*What the exercise asks*.
Output nothing but the lines from the one holding "The image size is (1052, 646)." to the end of the listing. Reproduce them exactly, without the pictures.

--- Entries provided Enclosed Below ---

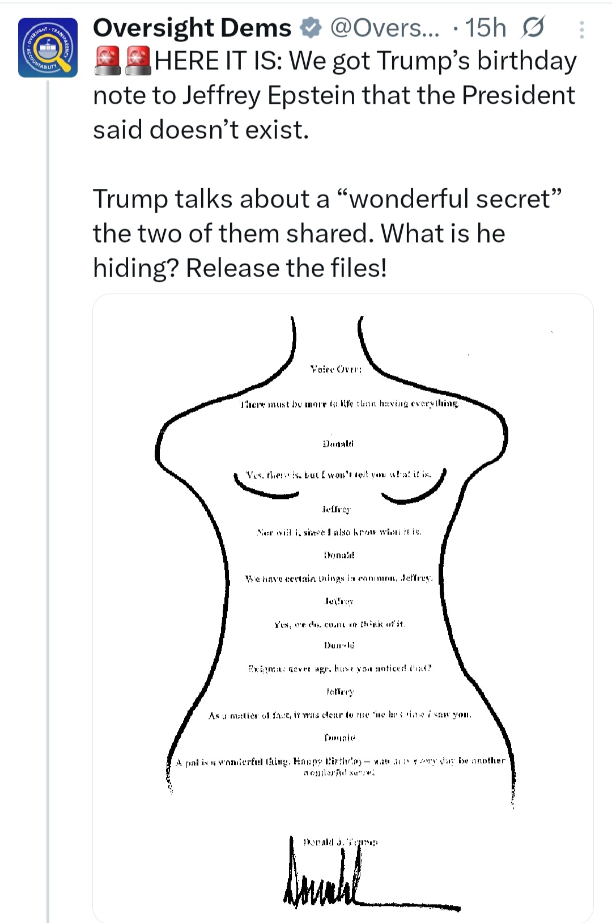Open the Oversight Dems profile avatar

tap(48, 48)
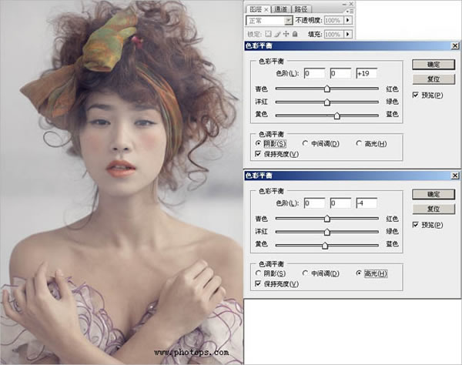Select 阴影 radio in lower dialog
This screenshot has width=462, height=365.
click(258, 273)
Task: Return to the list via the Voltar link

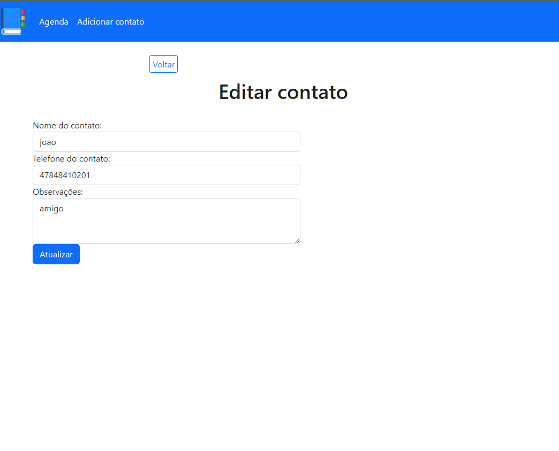Action: click(163, 64)
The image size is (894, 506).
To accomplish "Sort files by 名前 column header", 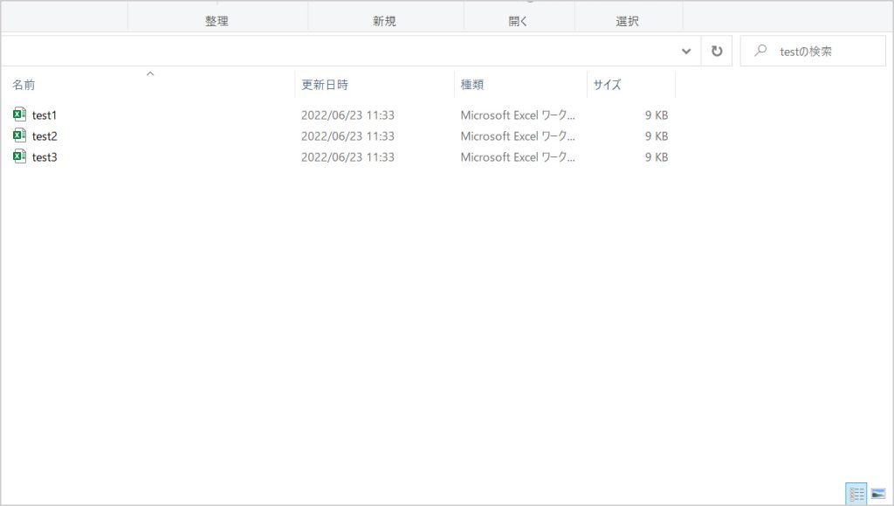I will pos(24,85).
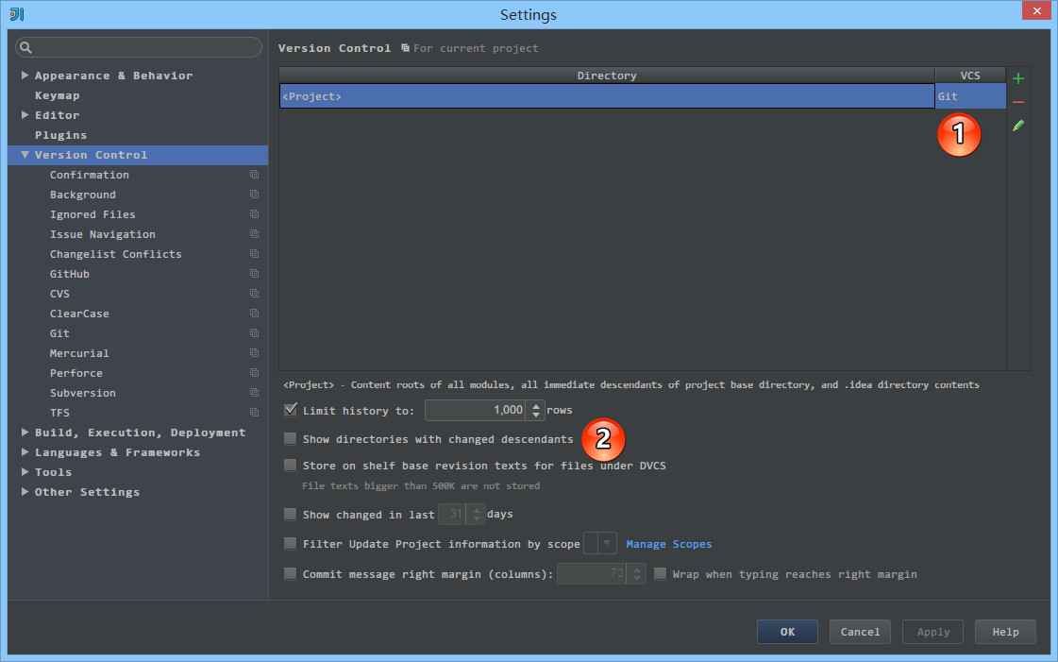Enable Show directories with changed descendants
1058x662 pixels.
(291, 439)
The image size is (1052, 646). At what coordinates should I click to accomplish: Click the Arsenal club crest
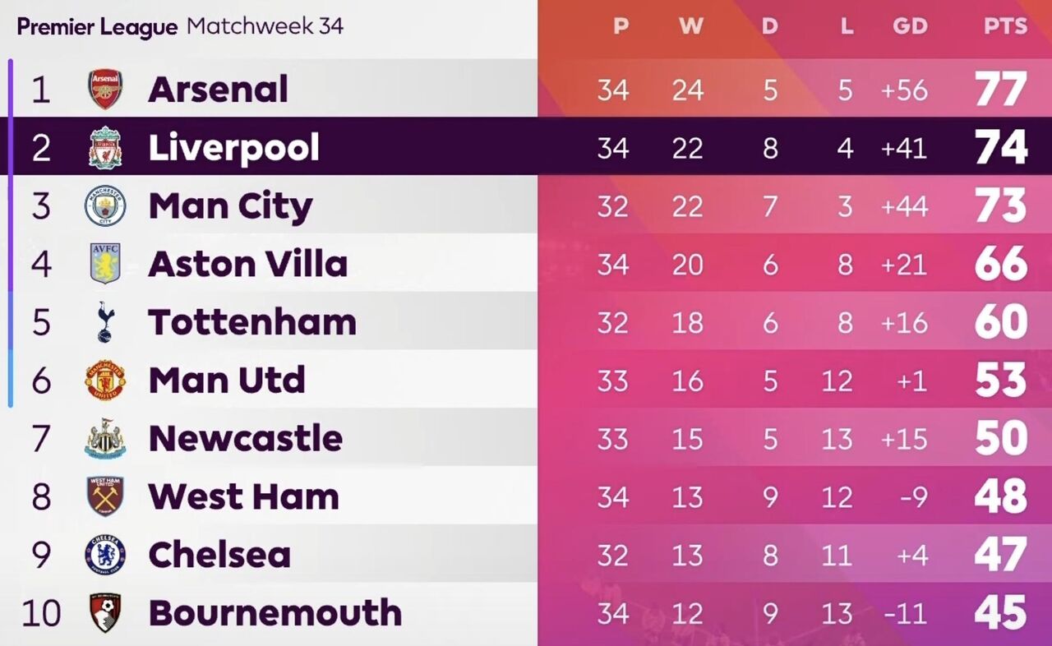click(x=105, y=89)
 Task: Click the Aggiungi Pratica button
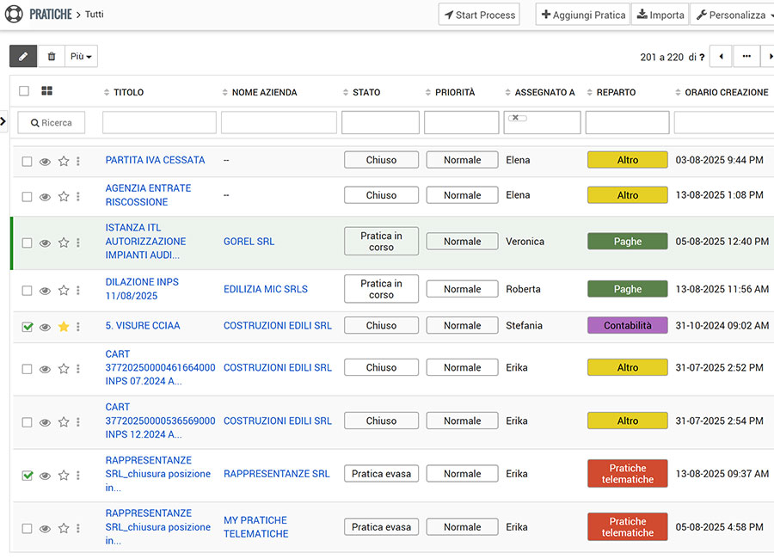[583, 15]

--- End of Enclosed Entries provided ---

*Reply*.
The image size is (1052, 646). At what coordinates should I click to accomplish: Click the Arsenal club crest
click(x=105, y=89)
 Task: Click the Aggiungi Pratica button
[583, 15]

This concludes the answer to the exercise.